Integrate[x^2*Log[1 - x^4]/(1 + x^4), {x, 0, 1/2, 1}]

N[%]

(*  -0.162858 - 2.28333*10^-16 I  *)

• Thank you. It's interesting. The question arises: why Integrate[x^2*Log[1 - x^4]/(1 + x^4), {x, 0, I, 1}]==Integrate[x^2*Log[1 - x^4]/(1 + x^4), {x, 0,1}]? The imaginary unit is a singularity (a branch point) of the integrand so the application of the Cauchy's theorem is not clear to me. Also we deal with improper integrals. The command Integrate[x^2*Log[1 - x^4]/(1 + x^4), {x, 0, I, 1}] returns the input on my comp in several minutes. As far as I understand it, you simply do NIntegrate[x^2*Log[1 - x^4]/(1 + x^4), {x, 0, I, 1}]. Commented Feb 27, 2021 at 6:13
• The same issue with Integrate[x^2*Log[1 - x^4]/(1 + x^4), {x, 0, 1/2, 1}]. Corollary: this is not it. Commented Feb 27, 2021 at 6:53
• -1. I repeat again: you calculate its numerical value in a weird way only. The symbolic result is not obtained. Commented Feb 27, 2021 at 10:07
• @user64494 You made a mistake. Commented Feb 27, 2021 at 15:12
• @user64494 your downvoting is unjustified and unfair. If you omit the evaluation with N[], the Integrate[] does return a (complicated!) symbolic result, which Michael has mercifully omitted. Commented Feb 27, 2021 at 17:06

The integration with help of Rubi gives after inserting the limits:

(1/(4*Sqrt[2]))*(Pi*Log[2] - Log[(Sqrt[2] + 1)^2]*Log[2] +
PolyLog[2, -(Sqrt[2] + 1)^2] - PolyLog[2, (Sqrt[2] - 1)^4]/2 +
Re[4*PolyLog[2, I*(Sqrt[2] - 1)] - 4*PolyLog[2, I*(Sqrt[2] + 1)] +
PolyLog[2, (Sqrt[2] + 1)^2 + I/1000000000000]] +
Im[-8*(PolyLog[2, I*(Sqrt[2] - 1)] + PolyLog[2, I*(Sqrt[2] + 1)]) +
2*PolyLog[2, (Sqrt[2] + 1)^2 + I/1000000000000]]/2)

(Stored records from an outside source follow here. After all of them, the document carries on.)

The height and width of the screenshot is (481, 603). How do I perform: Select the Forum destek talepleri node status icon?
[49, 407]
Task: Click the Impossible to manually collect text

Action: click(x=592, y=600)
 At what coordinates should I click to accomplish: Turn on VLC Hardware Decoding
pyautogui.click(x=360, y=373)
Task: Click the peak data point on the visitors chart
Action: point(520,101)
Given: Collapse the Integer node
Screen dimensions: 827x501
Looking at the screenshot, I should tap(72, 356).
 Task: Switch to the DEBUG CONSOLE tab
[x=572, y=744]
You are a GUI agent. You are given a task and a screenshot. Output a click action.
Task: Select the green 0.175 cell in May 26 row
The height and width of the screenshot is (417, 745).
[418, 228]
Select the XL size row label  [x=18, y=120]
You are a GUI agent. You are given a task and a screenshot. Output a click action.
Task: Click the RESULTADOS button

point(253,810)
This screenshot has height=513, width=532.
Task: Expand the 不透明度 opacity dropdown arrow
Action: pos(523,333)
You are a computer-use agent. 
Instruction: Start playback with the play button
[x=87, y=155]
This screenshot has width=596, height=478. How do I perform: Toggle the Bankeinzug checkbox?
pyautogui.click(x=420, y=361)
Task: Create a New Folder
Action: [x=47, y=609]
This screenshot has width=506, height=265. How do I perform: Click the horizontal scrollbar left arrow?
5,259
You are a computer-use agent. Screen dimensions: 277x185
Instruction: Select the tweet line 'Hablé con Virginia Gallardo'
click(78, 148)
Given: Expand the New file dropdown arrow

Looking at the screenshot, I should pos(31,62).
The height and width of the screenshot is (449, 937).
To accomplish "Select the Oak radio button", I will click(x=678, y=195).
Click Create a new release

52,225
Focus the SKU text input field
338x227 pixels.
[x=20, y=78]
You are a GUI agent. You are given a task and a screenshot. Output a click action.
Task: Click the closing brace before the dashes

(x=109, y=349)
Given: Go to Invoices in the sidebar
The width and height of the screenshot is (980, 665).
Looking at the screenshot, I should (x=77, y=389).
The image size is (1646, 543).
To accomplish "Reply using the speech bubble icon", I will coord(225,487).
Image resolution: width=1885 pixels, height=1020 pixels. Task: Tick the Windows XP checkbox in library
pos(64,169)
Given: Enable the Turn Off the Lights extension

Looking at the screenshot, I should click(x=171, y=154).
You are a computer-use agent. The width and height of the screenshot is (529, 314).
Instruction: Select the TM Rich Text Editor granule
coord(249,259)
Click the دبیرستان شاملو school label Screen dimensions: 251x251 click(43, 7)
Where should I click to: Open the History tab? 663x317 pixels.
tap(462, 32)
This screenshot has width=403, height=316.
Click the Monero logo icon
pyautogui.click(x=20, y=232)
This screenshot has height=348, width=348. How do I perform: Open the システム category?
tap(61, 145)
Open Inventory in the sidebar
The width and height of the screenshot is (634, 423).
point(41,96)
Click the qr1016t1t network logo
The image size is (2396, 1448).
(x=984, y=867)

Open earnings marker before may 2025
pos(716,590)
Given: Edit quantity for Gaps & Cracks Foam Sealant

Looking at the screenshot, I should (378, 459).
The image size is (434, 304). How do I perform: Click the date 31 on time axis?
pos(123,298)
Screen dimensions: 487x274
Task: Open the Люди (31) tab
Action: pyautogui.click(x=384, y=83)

which I don't know how to further simplify. The small imaginary offset in the argument of the PolyLog 'pushes' the sign of its imaginary part to the positive side. Otherwise the numeric result would be wrong.

Addendum: the imaginary part of the mentioned PolyLog is

2*Pi*Log[Sqrt[2] + 1]


so the result can be written

(1/(4*Sqrt[2]))*( Pi^2/3 + Pi*(2*Log[Sqrt[2] + 1] + Log[2]) -
2*Log[Sqrt[2] + 1]*(Log[Sqrt[2] + 1] + Log[2])-PolyLog[2, (Sqrt[2] - 1)^2] +
PolyLog[2, -(Sqrt[2] + 1)^2] - (1/2)*PolyLog[2, (Sqrt[2] - 1)^4] +
Re[4*PolyLog[2, I*(Sqrt[2] - 1)] - 4*PolyLog[2, I*(Sqrt[2] + 1)]]
-4*Im[PolyLog[2, I*(Sqrt[2] - 1)] + PolyLog[2, I*(Sqrt[2] + 1)]])


2.Addendum: The last may be further simplified to

(1/(4*Sqrt[2]))*(Pi^2/3 + Pi*Log[2]+2*Pi*Log[Sqrt[2]+1] -
2*Log[1+Sqrt[2]]*Log[2*(1+Sqrt[2])]-2*PolyLog[2,(Sqrt[2]-1)^2] - (Sqrt[2]+1)*
LerchPhi[-(Sqrt[2]+1)^2,2,1/2]-(Sqrt[2]-1)*LerchPhi[-(Sqrt[2]-1)^2,2, 1/2])

• Thank you. In fact, Rubi reduces the improper integral under consideration to other integrals through PolyLog. Commented Feb 27, 2021 at 6:05

Strangely, it works when done correctly via limit:

f[a_] = Assuming[0 < a < 1,
Integrate[(x^2 Log[1 - x^4])/(1 + x^4), {x, 0, a}]];
A = Limit[f[a], a -> 1, Direction -> "FromBelow"];
N[A]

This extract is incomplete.